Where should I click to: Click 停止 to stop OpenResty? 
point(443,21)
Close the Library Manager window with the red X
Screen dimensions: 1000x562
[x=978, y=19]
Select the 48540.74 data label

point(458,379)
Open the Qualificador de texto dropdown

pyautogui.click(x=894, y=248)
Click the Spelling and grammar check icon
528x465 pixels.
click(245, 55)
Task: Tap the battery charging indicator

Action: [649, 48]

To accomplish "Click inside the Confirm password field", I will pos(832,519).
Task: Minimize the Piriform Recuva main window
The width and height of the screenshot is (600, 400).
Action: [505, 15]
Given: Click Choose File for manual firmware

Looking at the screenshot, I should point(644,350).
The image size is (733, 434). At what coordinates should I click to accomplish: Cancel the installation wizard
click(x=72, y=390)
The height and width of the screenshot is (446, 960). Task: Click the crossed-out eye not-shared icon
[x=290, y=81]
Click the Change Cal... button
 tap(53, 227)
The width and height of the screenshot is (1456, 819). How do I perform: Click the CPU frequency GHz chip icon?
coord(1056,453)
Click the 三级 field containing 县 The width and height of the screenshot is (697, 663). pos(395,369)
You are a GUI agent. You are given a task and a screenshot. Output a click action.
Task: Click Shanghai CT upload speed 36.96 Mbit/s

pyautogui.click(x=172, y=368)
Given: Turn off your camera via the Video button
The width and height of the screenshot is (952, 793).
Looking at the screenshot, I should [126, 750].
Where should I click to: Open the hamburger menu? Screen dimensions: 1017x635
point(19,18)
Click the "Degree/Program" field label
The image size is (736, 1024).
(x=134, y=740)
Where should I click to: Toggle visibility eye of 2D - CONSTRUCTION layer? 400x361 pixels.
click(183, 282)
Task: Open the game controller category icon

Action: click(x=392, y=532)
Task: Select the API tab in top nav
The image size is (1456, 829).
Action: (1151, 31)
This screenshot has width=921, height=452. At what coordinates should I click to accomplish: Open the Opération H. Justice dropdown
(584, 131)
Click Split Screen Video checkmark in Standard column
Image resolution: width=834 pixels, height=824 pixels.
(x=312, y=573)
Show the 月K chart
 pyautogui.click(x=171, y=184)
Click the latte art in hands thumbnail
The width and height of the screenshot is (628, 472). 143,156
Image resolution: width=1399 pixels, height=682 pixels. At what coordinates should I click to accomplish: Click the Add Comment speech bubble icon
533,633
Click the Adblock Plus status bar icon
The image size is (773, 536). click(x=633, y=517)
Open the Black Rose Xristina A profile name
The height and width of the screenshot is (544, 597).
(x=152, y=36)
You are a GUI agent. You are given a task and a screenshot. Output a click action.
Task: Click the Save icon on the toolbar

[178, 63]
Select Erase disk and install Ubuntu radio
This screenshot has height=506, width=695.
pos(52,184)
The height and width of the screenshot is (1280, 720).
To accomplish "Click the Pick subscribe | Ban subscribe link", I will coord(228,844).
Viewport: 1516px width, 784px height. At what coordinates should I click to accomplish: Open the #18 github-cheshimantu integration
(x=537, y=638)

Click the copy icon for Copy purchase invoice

→ **Task details**
Rewrite the lines above as a JSON list of strings with one string per line, leaving out the blank lines.

→ **Reply to the exercise**
[
  "Where should I click to: Click 停止 to stop OpenResty? ",
  "point(443,21)",
  "Close the Library Manager window with the red X",
  "Screen dimensions: 1000x562",
  "[x=978, y=19]",
  "Select the 48540.74 data label",
  "point(458,379)",
  "Open the Qualificador de texto dropdown",
  "pyautogui.click(x=894, y=248)",
  "Click the Spelling and grammar check icon",
  "528x465 pixels.",
  "click(245, 55)",
  "Task: Tap the battery charging indicator",
  "Action: [649, 48]",
  "To accomplish \"Click inside the Confirm password field\", I will pos(832,519).",
  "Task: Minimize the Piriform Recuva main window",
  "The width and height of the screenshot is (600, 400).",
  "Action: [505, 15]",
  "Given: Click Choose File for manual firmware",
  "Looking at the screenshot, I should point(644,350).",
  "The image size is (733, 434). At what coordinates should I click to accomplish: Cancel the installation wizard",
  "click(x=72, y=390)",
  "The height and width of the screenshot is (446, 960). Task: Click the crossed-out eye not-shared icon",
  "[x=290, y=81]",
  "Click the Change Cal... button",
  " tap(53, 227)",
  "The width and height of the screenshot is (1456, 819). How do I perform: Click the CPU frequency GHz chip icon?",
  "coord(1056,453)",
  "Click the 三级 field containing 县 The width and height of the screenshot is (697, 663). pos(395,369)",
  "You are a GUI agent. You are given a task and a screenshot. Output a click action.",
  "Task: Click Shanghai CT upload speed 36.96 Mbit/s",
  "pyautogui.click(x=172, y=368)",
  "Given: Turn off your camera via the Video button",
  "The width and height of the screenshot is (952, 793).",
  "Looking at the screenshot, I should [126, 750].",
  "Where should I click to: Open the hamburger menu? Screen dimensions: 1017x635",
  "point(19,18)",
  "Click the \"Degree/Program\" field label",
  "The image size is (736, 1024).",
  "(x=134, y=740)",
  "Where should I click to: Toggle visibility eye of 2D - CONSTRUCTION layer? 400x361 pixels.",
  "click(183, 282)",
  "Task: Open the game controller category icon",
  "Action: click(x=392, y=532)",
  "Task: Select the API tab in top nav",
  "The image size is (1456, 829).",
  "Action: (1151, 31)",
  "This screenshot has width=921, height=452. At what coordinates should I click to accomplish: Open the Opération H. Justice dropdown",
  "(584, 131)",
  "Click Split Screen Video checkmark in Standard column",
  "Image resolution: width=834 pixels, height=824 pixels.",
  "(x=312, y=573)",
  "Show the 月K chart",
  " pyautogui.click(x=171, y=184)",
  "Click the latte art in hands thumbnail",
  "The width and height of the screenshot is (628, 472). 143,156",
  "Image resolution: width=1399 pixels, height=682 pixels. At what coordinates should I click to accomplish: Click the Add Comment speech bubble icon",
  "533,633",
  "Click the Adblock Plus status bar icon",
  "The image size is (773, 536). click(x=633, y=517)",
  "Open the Black Rose Xristina A profile name",
  "The height and width of the screenshot is (544, 597).",
  "(x=152, y=36)",
  "You are a GUI agent. You are given a task and a screenshot. Output a click action.",
  "Task: Click the Save icon on the toolbar",
  "[178, 63]",
  "Select Erase disk and install Ubuntu radio",
  "This screenshot has height=506, width=695.",
  "pos(52,184)",
  "The height and width of the screenshot is (1280, 720).",
  "To accomplish \"Click the Pick subscribe | Ban subscribe link\", I will coord(228,844).",
  "Viewport: 1516px width, 784px height. At what coordinates should I click to accomplish: Open the #18 github-cheshimantu integration",
  "(x=537, y=638)",
  "Click the copy icon for Copy purchase invoice"
]